> [Exercise details]:
Please output every entry below exactly as written, leaving out any pictures.

> [Recorded information]:
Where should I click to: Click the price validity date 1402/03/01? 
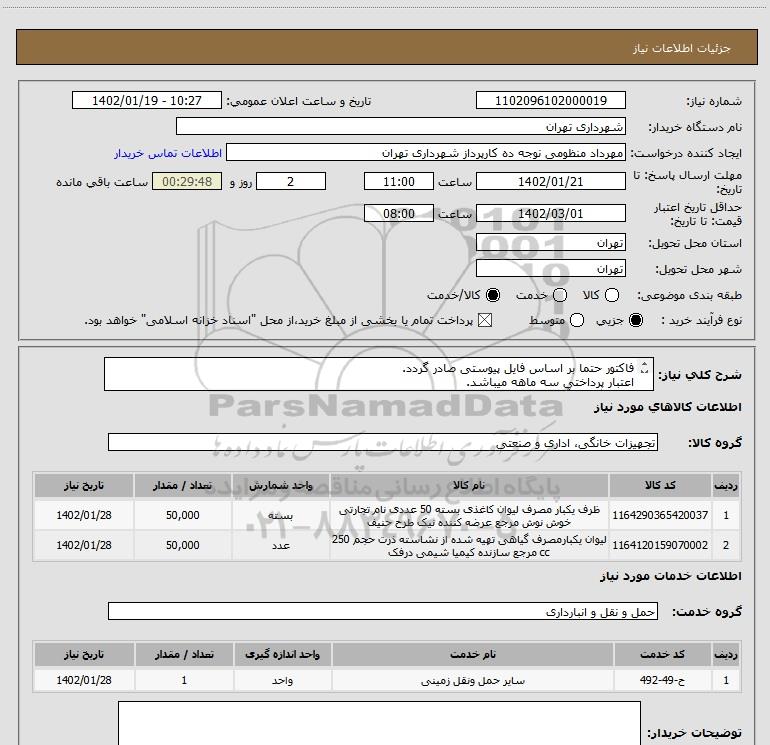click(551, 213)
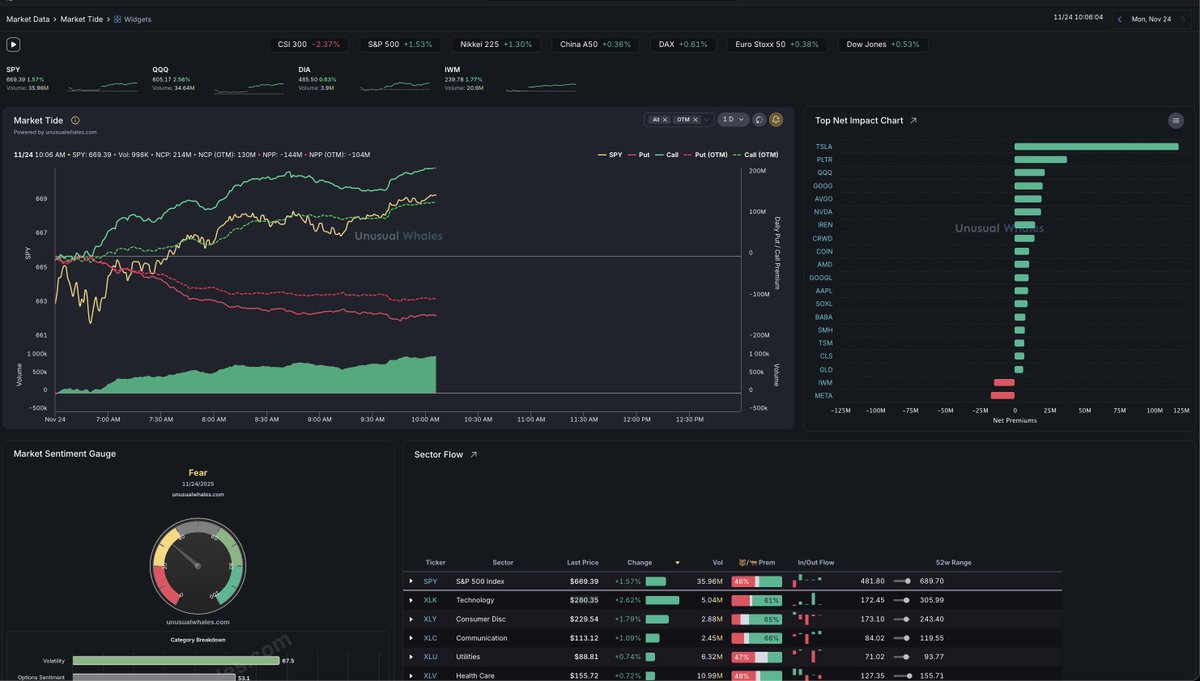Open the Top Net Impact Chart list menu icon
Viewport: 1200px width, 681px height.
point(1176,121)
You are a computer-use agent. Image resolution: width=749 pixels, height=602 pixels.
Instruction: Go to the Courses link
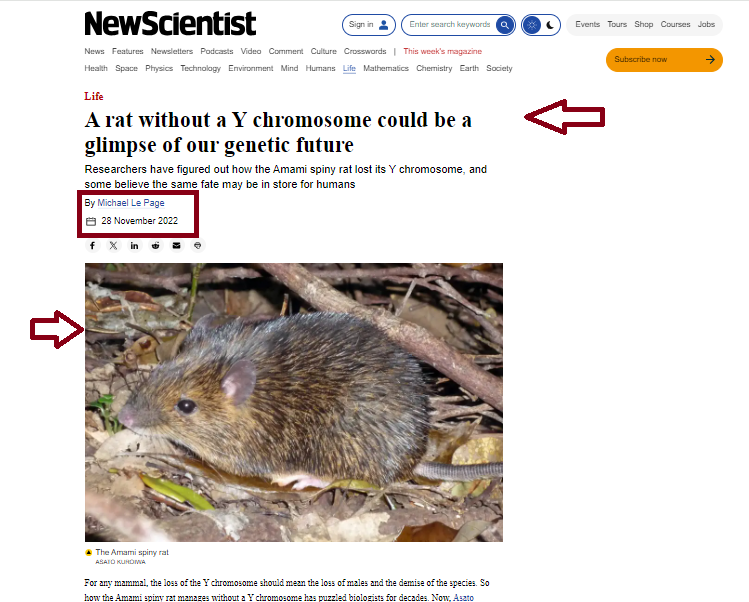click(x=675, y=24)
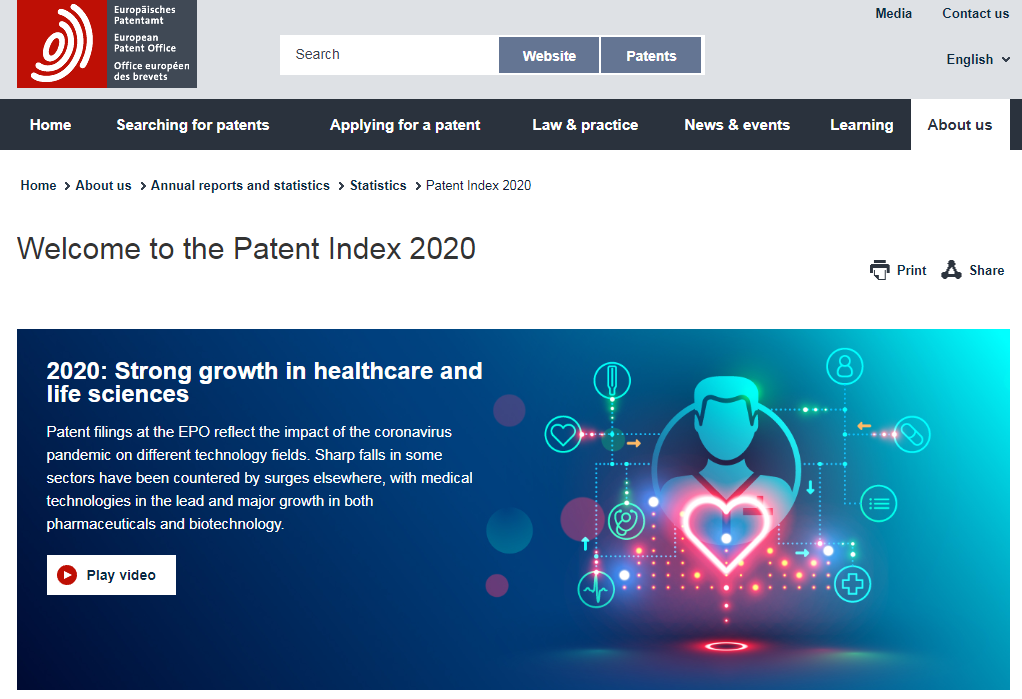Navigate to Annual reports and statistics breadcrumb

tap(240, 186)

> [Result of the task]:
Where should I click to: Click the price validity date 1402/03/01? 
click(551, 213)
Open the Top Net Impact Chart list menu icon
Viewport: 1200px width, 681px height.
point(1176,121)
You are a computer-use agent. Image resolution: width=749 pixels, height=602 pixels.
Instruction: Go to the Courses link
click(x=675, y=24)
Navigate to Annual reports and statistics breadcrumb

tap(240, 186)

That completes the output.